Clara Sánchez
Cada vez se queda más gente en agosto en Madrid, todos a la caza de un bar abierto donde tomarse un café, de un kiosco donde comprar el periódico, de un supermercado. Los que hay cerca de mi casa han cerrado el sábado 29 de julio y tenido un forcejeo con otro cliente por la última bolsa de patatas. Habrá que comer en restaurantes, si no fuera porque los que más nos gustan también han cerrado.

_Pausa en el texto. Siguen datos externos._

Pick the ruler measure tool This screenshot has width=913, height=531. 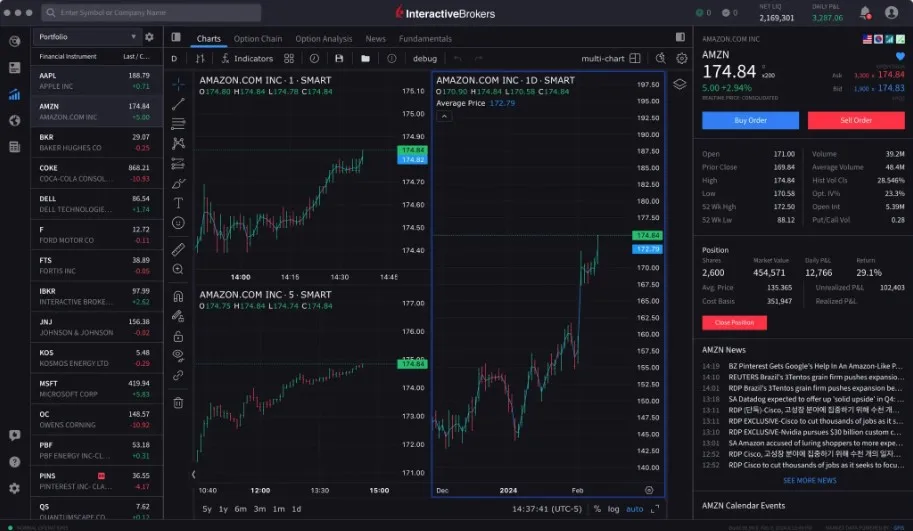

Antes, la ciudad se vaciaba y donde mejor se podía pasar el mes de agosto era precisamente aquí. Parecía que uno se adueñaba de sus calles, de sus cines. Mientras que a algunos amigos les prestaban un apartamento en la playa, a otros, por las buenas, nos prestaban Madrid. Ahora el éxodo aunque continúe siendo importante no se nota tanto quizá porque somos muchos más y por la "crisis", y los cierres echados de los negocios crean un silencio extraño, una tranquilidad paradójicamente inquietante. Miramos para un lado y otro de la calle algo desorientados como en medio de un decorado tras cuyas puertas y ventanas no hay nada. La peluquería está congelada, las luces apagadas, los frascos de champú y mascarillas durmiendo en el escaparate. La tienda de fotos la han forrado de persianas metálicas como una caja fuerte, tal vez conscientes de lo que vale una imagen hoy día.